This paper proposes a method for referring video segmentation that decouples static and hierarchical motion perception to enhance temporal understanding. The approach separates the processing of static cues (image-level features) and motion cues (temporal features) to better capture motion information in video sequences. The static cues are used to identify potential candidate objects based on image-level features, while motion cues are used to pinpoint the target objects by aligning them with temporal features across the video.
A key contribution is the introduction of a hierarchical motion perception module that progressively captures motion information across varying timescales, enabling the model to understand both short-term and long-term motions. This module is designed to mimic human video comprehension by processing short clips and building an understanding of long-term concepts based on the recollection of short-term clips. Additionally, the method employs contrastive learning to distinguish the motions of visually similar objects, enhancing the model's ability to differentiate between them based on motion cues.
The proposed method, named DsHmp, achieves state-of-the-art performance on five referring video segmentation datasets, including a significant 9.2% improvement in J&F on the challenging MeViS dataset. The method is evaluated on five datasets: MeViS, Ref-YouTubeVOS, Ref-DAVIS17, A2D-Sentences, and JHMDB-Sentences. It outperforms existing methods on all datasets, demonstrating the effectiveness of the proposed approach in capturing motion information and improving referring video segmentation. The method is also shown to be effective in handling complex and motion-rich language descriptions, as demonstrated through qualitative visualization results. The approach is generalizable and effective, achieving new state-of-the-art performance across multiple datasets.This paper proposes a method for referring video segmentation that decouples static and hierarchical motion perception to enhance temporal understanding. The approach separates the processing of static cues (image-level features) and motion cues (temporal features) to better capture motion information in video sequences. The static cues are used to identify potential candidate objects based on image-level features, while motion cues are used to pinpoint the target objects by aligning them with temporal features across the video.
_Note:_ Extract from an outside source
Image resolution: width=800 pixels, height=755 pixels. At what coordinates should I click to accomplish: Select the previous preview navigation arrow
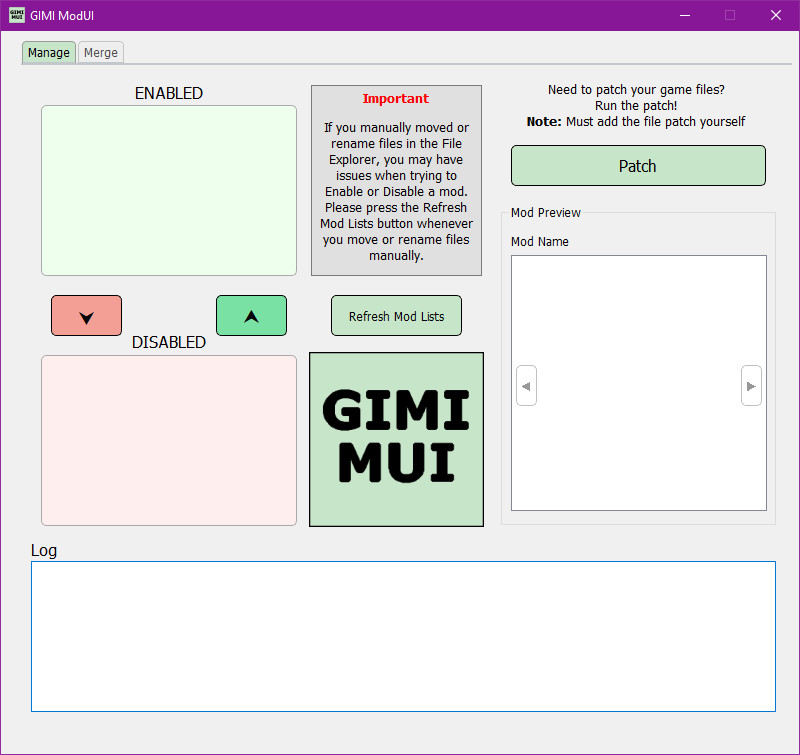click(526, 385)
A key contribution is the introduction of a hierarchical motion perception module that progressively captures motion information across varying timescales, enabling the model to understand both short-term and long-term motions. This module is designed to mimic human video comprehension by processing short clips and building an understanding of long-term concepts based on the recollection of short-term clips. Additionally, the method employs contrastive learning to distinguish the motions of visually similar objects, enhancing the model's ability to differentiate between them based on motion cues.
The proposed method, named DsHmp, achieves state-of-the-art performance on five referring video segmentation datasets, including a significant 9.2% improvement in J&F on the challenging MeViS dataset. The method is evaluated on five datasets: MeViS, Ref-YouTubeVOS, Ref-DAVIS17, A2D-Sentences, and JHMDB-Sentences. It outperforms existing methods on all datasets, demonstrating the effectiveness of the proposed approach in capturing motion information and improving referring video segmentation. The method is also shown to be effective in handling complex and motion-rich language descriptions, as demonstrated through qualitative visualization results. The approach is generalizable and effective, achieving new state-of-the-art performance across multiple datasets.